Un ours dans la région des Dolomites de Brenta, dans le Trentin.

Le Tar suspend l’ordre d’abattage

Aujourd’hui, le tournant : le tribunal administratif régional de Trente a suspendu laordre d’abattage des ourses Jj4. Cela a été rapporté par la Ligue Anti-Vivisection (Lav Italia). Ces derniers jours, l’association avait envoyé à la fois à Fugatti et au ministre de l’Environnement Gilberto Pichetto Fratin le projet de transfert de Jj4 vers un refuge sûr. Comme l’a rapporté le Lav, représenté par l’avocat Linzola, le Tar a accepté les raisons formulées par la Ligue elle-même. Il y a deux ans, le Tar annulation la première ordonnance qui a décrété la mort de Jj4 après une attaque sur père et fils (Fabio et Christian Misseroni) dans les bois.

La mère du coureur tué : “Ce n’est pas la faute de l’ours”

Même la mère du coureur tué avait demandé grâce pour l’animal. Dans une lettre publiée par son avocat, France Ghirardinila mère de Andrea Papi, l’écrit clairement : «Ce n’est pas la faute de mon fils, ni celle de l’ours. La faute doit être recherchée dans la mauvaise gestion de ceux qui ont géré, au fil du temps, le projet Life Ursus, aujourd’hui devenu incontrôlable».
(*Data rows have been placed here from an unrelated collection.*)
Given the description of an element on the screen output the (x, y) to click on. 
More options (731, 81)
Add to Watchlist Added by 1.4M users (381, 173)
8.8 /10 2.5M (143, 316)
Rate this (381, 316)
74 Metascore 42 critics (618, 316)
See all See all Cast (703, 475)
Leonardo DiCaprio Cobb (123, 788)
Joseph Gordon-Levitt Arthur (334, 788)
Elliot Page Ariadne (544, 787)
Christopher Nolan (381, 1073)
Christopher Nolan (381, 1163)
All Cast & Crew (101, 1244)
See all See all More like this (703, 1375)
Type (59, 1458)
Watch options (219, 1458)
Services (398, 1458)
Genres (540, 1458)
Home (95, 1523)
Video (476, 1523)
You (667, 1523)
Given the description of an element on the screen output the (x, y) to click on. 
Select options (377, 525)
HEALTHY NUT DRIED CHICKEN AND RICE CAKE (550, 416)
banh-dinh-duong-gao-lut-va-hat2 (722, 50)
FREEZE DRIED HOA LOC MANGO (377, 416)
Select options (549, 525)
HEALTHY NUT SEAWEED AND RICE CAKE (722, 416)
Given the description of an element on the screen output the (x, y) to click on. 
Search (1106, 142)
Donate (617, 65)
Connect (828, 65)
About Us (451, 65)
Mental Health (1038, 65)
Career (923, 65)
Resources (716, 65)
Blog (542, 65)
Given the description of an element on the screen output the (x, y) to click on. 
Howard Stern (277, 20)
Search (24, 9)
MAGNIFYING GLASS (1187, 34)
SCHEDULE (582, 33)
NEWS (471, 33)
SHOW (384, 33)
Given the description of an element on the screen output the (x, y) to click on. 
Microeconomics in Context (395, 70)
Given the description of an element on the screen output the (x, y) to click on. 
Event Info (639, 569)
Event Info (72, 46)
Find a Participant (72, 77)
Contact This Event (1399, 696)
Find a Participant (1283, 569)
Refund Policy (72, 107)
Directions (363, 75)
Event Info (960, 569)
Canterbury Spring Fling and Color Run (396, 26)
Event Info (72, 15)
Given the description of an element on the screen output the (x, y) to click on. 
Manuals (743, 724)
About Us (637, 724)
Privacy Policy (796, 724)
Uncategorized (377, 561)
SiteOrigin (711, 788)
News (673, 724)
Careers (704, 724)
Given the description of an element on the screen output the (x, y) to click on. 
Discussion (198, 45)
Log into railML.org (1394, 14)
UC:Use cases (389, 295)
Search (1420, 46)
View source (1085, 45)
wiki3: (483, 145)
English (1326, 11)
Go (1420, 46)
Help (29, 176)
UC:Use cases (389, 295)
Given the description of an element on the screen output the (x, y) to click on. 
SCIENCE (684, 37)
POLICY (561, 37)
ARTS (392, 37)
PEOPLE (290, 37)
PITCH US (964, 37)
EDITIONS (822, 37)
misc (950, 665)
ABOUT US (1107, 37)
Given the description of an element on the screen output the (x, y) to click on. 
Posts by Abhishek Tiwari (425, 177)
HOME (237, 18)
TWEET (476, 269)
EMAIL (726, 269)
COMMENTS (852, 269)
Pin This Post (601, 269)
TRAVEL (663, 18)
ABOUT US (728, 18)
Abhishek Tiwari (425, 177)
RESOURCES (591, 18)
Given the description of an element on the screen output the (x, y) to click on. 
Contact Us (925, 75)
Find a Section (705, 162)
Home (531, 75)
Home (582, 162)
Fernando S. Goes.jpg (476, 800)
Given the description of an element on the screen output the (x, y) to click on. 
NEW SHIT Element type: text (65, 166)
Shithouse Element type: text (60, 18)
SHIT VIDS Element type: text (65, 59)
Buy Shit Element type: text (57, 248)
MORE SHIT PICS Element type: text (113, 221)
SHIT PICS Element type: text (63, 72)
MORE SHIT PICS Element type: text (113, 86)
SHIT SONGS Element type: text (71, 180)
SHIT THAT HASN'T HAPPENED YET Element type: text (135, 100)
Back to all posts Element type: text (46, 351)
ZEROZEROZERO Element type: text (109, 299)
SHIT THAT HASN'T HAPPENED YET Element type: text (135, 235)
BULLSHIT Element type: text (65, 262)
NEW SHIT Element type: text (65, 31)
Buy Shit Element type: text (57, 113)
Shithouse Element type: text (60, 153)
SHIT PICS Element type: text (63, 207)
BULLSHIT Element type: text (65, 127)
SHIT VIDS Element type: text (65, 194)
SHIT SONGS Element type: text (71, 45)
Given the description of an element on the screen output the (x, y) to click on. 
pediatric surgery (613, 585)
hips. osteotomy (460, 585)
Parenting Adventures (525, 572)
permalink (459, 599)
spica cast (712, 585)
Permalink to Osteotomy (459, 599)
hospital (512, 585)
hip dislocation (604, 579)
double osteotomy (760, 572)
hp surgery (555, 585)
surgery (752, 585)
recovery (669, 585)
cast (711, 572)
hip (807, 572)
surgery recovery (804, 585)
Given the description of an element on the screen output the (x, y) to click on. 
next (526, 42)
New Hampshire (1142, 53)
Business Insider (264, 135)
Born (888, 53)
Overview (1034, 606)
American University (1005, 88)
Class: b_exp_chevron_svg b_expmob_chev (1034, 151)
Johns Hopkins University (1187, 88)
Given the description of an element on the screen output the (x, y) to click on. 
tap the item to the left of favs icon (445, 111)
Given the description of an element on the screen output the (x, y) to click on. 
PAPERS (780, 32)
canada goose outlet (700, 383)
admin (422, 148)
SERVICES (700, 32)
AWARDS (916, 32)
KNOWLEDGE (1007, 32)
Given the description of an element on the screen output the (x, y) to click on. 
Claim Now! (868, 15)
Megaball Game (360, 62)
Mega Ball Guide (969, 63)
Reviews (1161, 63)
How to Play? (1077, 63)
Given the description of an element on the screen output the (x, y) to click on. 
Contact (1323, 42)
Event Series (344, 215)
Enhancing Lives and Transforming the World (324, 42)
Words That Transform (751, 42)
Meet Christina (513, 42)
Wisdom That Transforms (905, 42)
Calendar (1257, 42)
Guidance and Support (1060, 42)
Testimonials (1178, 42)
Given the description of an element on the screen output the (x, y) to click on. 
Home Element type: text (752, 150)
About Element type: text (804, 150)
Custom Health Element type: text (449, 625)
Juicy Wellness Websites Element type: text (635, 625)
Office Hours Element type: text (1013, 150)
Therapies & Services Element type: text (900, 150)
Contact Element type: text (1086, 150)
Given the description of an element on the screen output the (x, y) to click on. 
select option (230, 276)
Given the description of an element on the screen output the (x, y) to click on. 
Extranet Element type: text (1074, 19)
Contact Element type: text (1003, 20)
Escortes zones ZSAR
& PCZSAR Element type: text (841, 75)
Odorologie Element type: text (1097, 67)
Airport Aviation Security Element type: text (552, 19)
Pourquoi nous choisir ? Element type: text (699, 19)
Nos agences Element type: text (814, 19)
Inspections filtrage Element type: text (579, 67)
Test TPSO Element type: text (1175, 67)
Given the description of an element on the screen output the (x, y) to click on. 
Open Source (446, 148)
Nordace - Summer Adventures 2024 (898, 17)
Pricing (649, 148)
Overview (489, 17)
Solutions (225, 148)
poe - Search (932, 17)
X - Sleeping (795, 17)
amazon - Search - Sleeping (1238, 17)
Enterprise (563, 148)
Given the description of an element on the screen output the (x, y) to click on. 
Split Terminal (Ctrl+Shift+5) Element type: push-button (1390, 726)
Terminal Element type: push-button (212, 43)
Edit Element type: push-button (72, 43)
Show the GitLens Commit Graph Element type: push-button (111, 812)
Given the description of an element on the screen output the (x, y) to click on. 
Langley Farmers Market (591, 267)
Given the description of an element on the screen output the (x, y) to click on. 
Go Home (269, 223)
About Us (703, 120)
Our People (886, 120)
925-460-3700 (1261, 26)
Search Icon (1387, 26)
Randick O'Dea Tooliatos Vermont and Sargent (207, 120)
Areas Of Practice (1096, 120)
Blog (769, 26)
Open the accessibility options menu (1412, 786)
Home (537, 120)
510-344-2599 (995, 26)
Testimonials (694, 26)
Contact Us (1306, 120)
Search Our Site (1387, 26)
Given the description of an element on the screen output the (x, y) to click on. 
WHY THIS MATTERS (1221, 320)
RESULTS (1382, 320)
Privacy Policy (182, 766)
L’histoire des ours dans le Trentin

Au cours des 20 dernières années, depuis la réintroduction de l’ours dans la région, il n’y avait eu que 7 interactions agressives, rappelle le WWF, dont aucune avec des conséquences mortelles. Eh bien, le problème existe. Le projet Vie Ursus, qui proposait de ramener l’espèce menacée dans la région, prévoyait environ 40/60 spécimens. Au lieu de cela, il y en a une centaine. Mais surtout ils sont “entassés” dans un territoire qui est plus ou moins un quart du Trentin.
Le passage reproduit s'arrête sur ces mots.